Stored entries

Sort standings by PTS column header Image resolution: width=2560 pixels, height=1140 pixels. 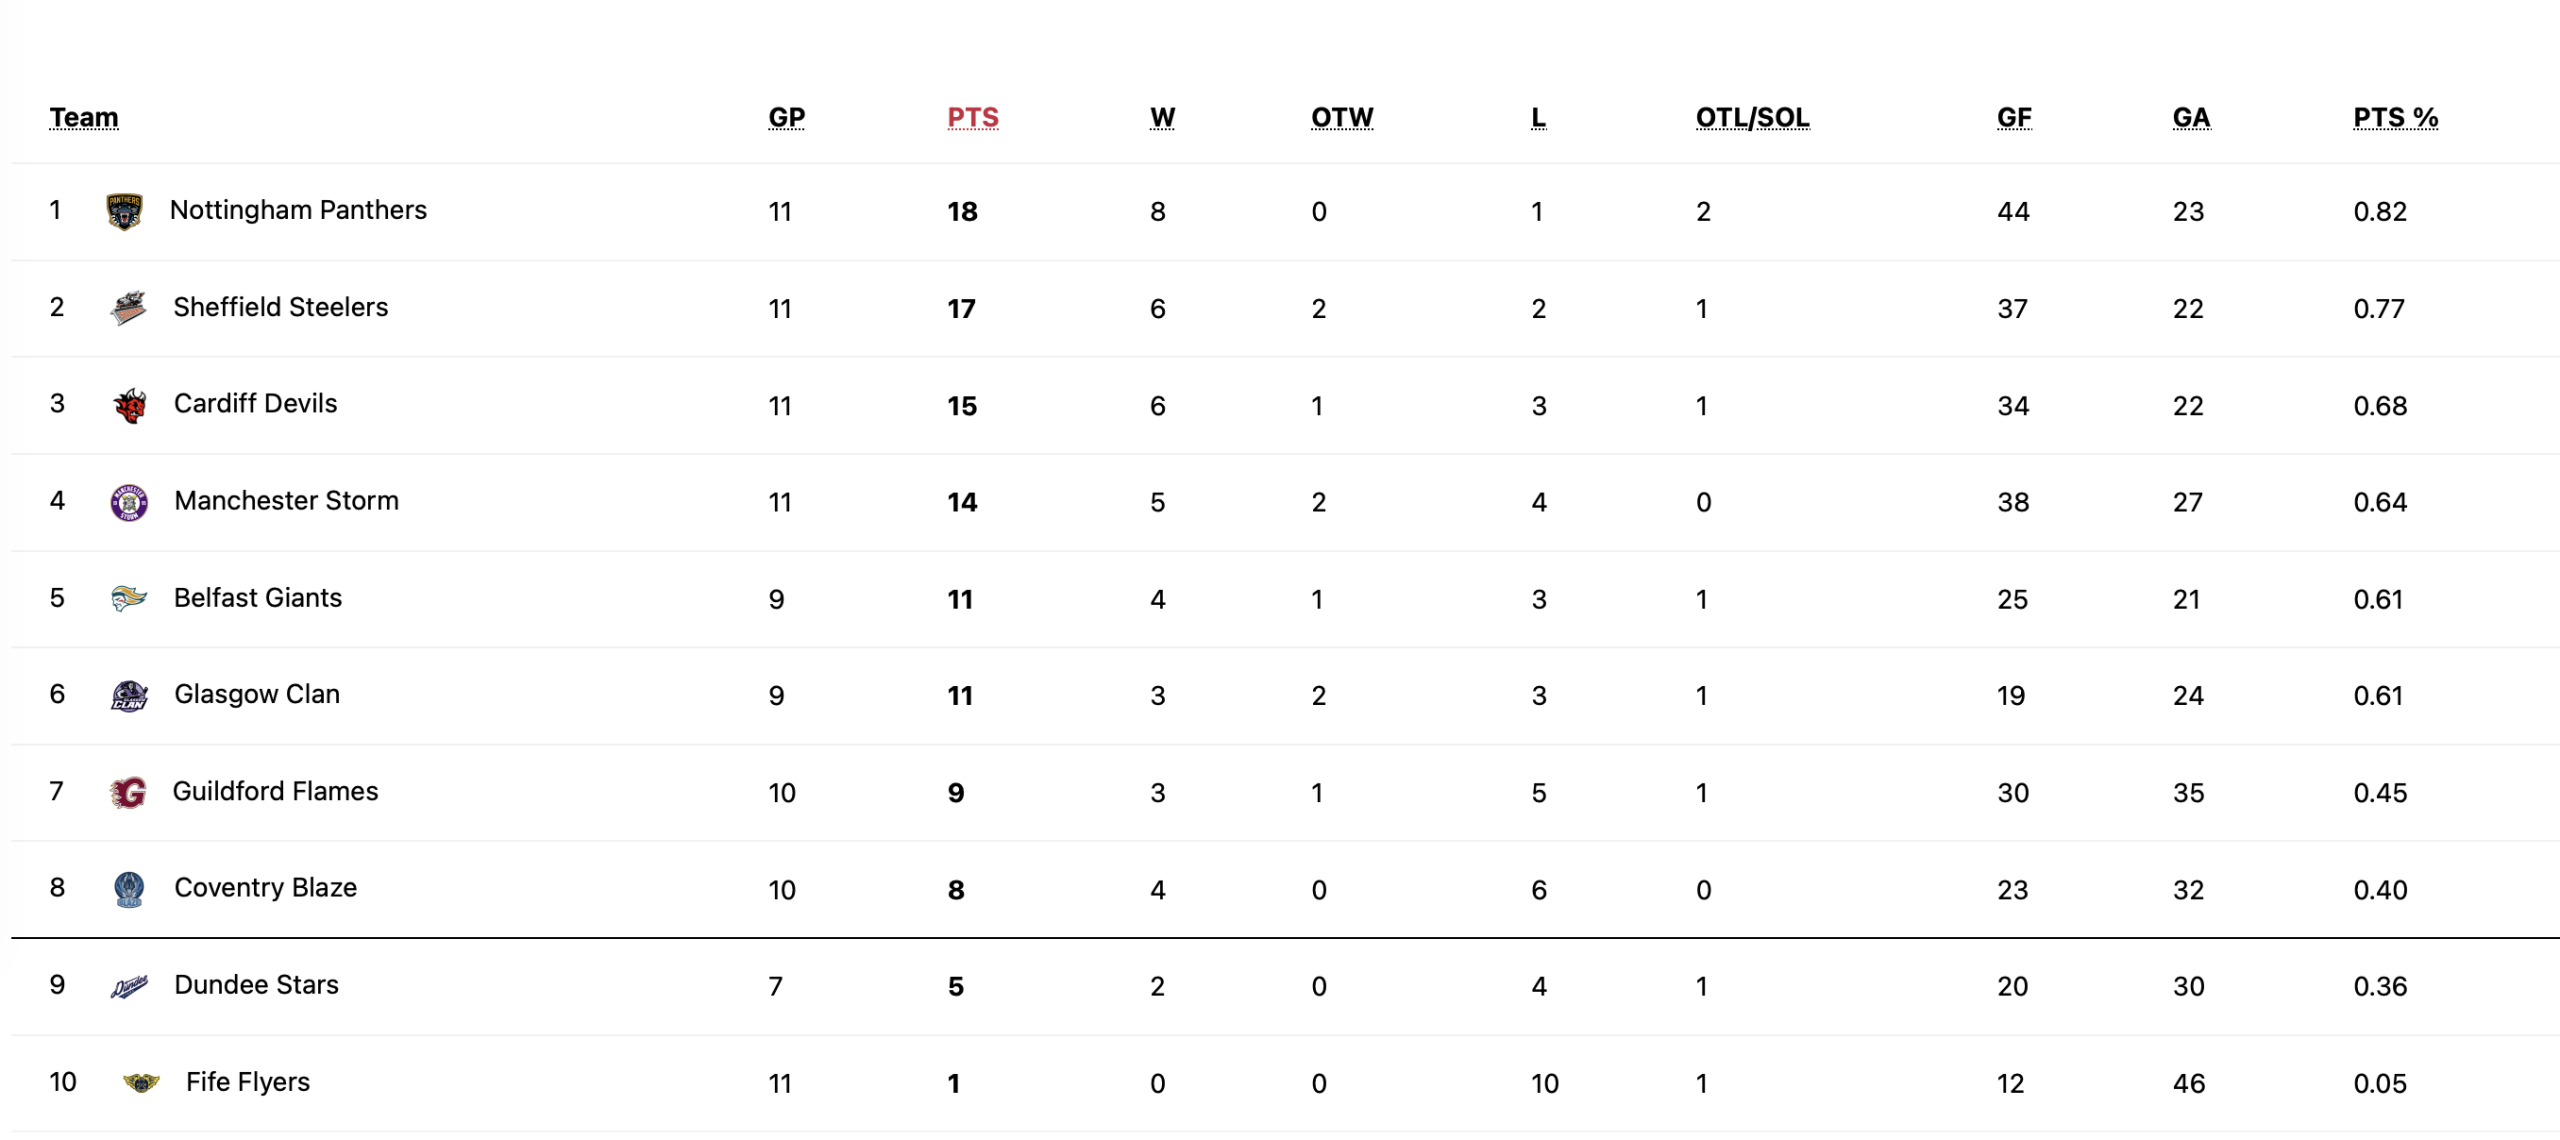[x=972, y=118]
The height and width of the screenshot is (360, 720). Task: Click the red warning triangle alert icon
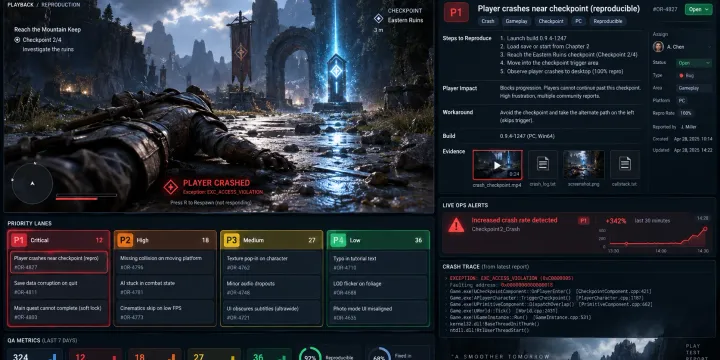click(x=456, y=225)
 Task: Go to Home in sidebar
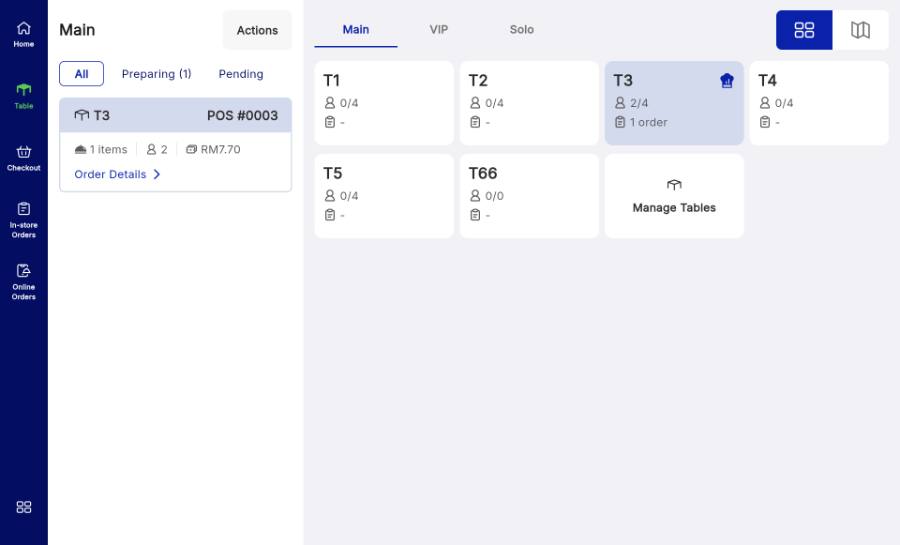click(x=24, y=34)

### Problem to work on
In the records above, find the line containing "The height and", then please restate it and each line after it word for word, pictures excluded.

### The completed task
The height and width of the screenshot is (360, 720). Task: Click the red warning triangle alert icon
click(x=456, y=225)
 Task: Go to Home in sidebar
click(x=24, y=34)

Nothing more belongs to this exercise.